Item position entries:
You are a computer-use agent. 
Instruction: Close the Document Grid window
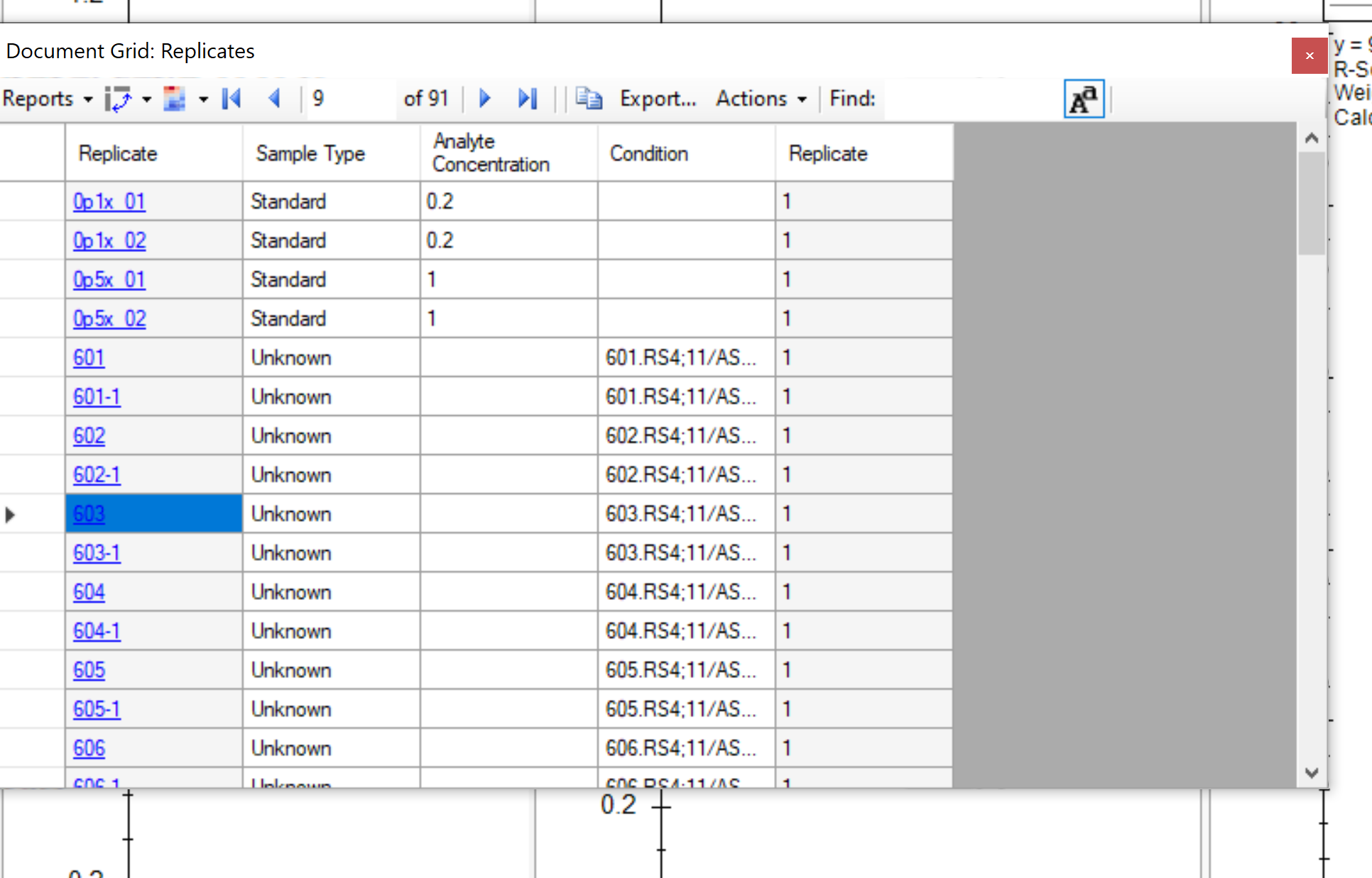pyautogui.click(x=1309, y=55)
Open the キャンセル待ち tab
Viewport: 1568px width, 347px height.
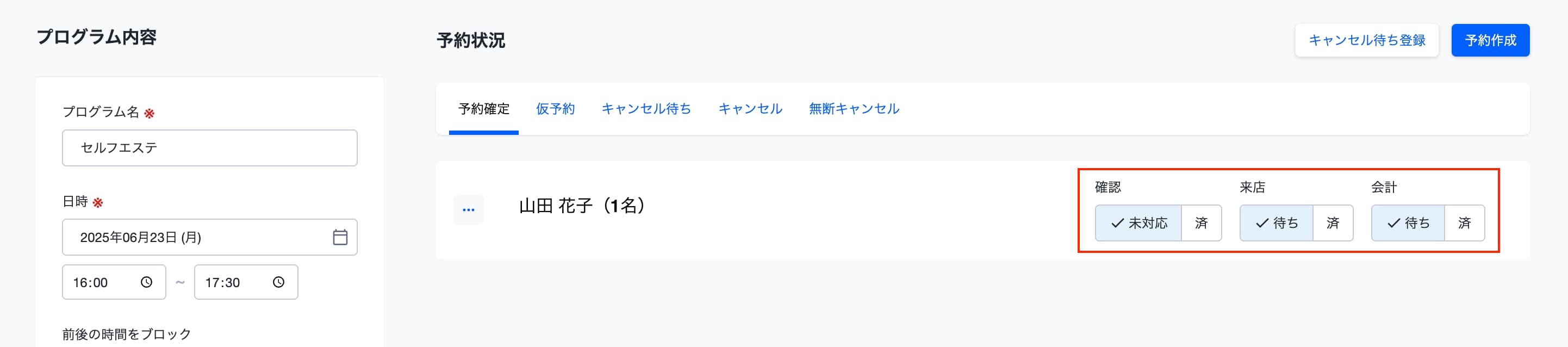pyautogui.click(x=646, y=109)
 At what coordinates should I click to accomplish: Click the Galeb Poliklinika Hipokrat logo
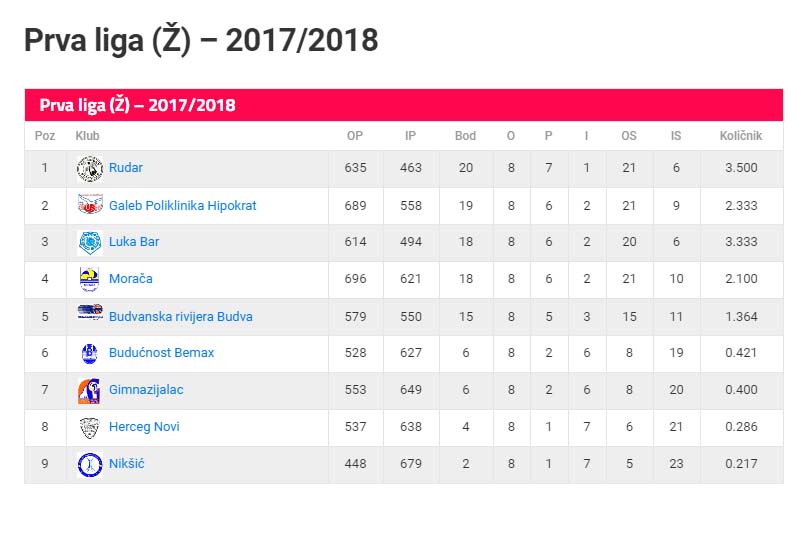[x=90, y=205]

> Set problem: Copy the records from the line containing "At what coordinates" through the end of the records, inclusive, putting "emblem" in place of "logo" and leaving everything else unchanged. Omit the pictures.

> Result of this exercise:
 At what coordinates should I click to accomplish: Click the Galeb Poliklinika Hipokrat emblem
[x=90, y=205]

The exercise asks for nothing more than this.